10.3 Views in and around the Village : The Schwalbach Village Views
One of the earliest works in the German-speaking countries that is indebted to the Small Landscapes is the so-called Schwalbacher Reise by Matthäus Merian I (1593-1650)1 who did those engravings after drawings by Anton Mirou (1578-1621/7) , the Flemish landscape painter whose Protestant leanings led to his exile from Antwerp.2 The series, consisting of 25 prints and a title page, depicts views in and around the village, formerly called Langenschwalbach, near Wiesbaden, Germany [9-12]. Merian was, of course, familiar with different types of landscape painting. In (or before) 1620 he produced engravings after Paul Bril, and his earlier work is full of references to Gillis van Coninxloo.3 He apparently never visited the Netherlands, but he definitely knew the Small Landscapes.4
It is the title page of the Schwalbacher Reise, or Schwalbach village views [9],5 published in Basel in 1620, that reveals how closely Merian’s publication was modelled on the successful series from Antwerp. The question that needs to be answered is: What exactly is the relationship between the Schwalbach village views of the title and the Small Landscapes?
In both series, what seems to dominate is the close view of the buildings and their asymmetrical shapes as well as the limited scope in terms of the variety of the depicted houses and cottages. There are no large and representative buildings present in Merian’s engravings. The houses are neatly embedded in the surroundings, which requires a slightly different treatment of the horizon compared to the Small Landscapes where the horizon is parallel to the picture plane and thereby often seems to create a spatial continuum. The view in the Small Landscapes is often that from a distance, while in the Schwalbach village views the viewer seems to be standing right in the centre of a rural landscape. The depiction of trees seems to help Merian to establish the position of the viewer between the surrounding forest, its periphery, and the centre of the village. In the Small Landscapes the trees are examples of a more compository style. Smoking chimneys and a number of decorative items in the Schwalbach village views also indicate in what way the two series differ. The Small Landscapes include depictions that are devoid of people and can do with a few farm animals. Merian’s additions might have been a conscious decision, but they could also point to his being ignorant of the original prints, having known only the copies made by Claes Jansz. Visscher (c. 1587-1652).6
9
Matthäus Merian (I) after Anton Mirou published by Peter Aubry (II)

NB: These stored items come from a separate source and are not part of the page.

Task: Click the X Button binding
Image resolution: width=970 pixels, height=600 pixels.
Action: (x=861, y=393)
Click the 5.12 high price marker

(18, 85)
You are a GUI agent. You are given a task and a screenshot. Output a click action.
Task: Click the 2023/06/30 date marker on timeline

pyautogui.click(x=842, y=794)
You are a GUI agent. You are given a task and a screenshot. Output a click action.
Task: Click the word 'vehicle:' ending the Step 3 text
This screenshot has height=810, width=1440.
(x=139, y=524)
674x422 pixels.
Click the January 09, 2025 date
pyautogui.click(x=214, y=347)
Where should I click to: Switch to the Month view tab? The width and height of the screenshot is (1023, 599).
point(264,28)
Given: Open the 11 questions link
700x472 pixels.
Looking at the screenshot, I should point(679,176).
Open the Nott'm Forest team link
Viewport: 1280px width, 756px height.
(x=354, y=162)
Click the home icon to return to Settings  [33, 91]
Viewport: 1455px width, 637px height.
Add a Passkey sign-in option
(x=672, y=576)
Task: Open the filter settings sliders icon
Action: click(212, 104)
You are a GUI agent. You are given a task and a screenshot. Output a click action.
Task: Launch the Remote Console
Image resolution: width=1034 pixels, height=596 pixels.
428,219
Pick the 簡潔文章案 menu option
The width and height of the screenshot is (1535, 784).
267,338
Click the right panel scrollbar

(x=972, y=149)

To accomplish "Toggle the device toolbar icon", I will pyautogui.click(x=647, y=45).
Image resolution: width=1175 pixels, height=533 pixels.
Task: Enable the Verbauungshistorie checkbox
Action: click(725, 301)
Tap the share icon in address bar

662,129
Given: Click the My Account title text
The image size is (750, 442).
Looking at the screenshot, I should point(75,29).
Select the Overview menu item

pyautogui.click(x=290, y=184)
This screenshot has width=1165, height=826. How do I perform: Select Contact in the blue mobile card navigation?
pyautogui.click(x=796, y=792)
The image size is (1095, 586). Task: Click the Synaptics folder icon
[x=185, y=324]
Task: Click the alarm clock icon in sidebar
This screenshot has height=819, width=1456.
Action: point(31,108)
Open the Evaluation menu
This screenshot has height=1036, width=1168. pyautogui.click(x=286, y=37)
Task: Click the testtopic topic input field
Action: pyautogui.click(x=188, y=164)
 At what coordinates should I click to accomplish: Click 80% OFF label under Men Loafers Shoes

Title page of the Schwalbach Village Views after drawings by Anton Mirou, 1620
Braunschweig, Herzog Anton Ulrich-Museum, inv./cat.nr. AB 3.150
10
Matthäus Merian (I) after Anton Mirou published by Peter Aubry (I)
Village road with farms of which two with a smoking chimney, 1620
Braunschweig, Herzog Anton Ulrich-Museum, inv./cat.nr. 3.151
11
Matthäus Merian (I) after Anton Mirou published by Peter Aubry (II)
Truss shed with half opened door, Schwalbach, 1620
Bad Schwalbach, Stadtmuseum Bad Schwalbach
12
Matthäus Merian (I) after Anton Mirou published by Peter Aubry (II)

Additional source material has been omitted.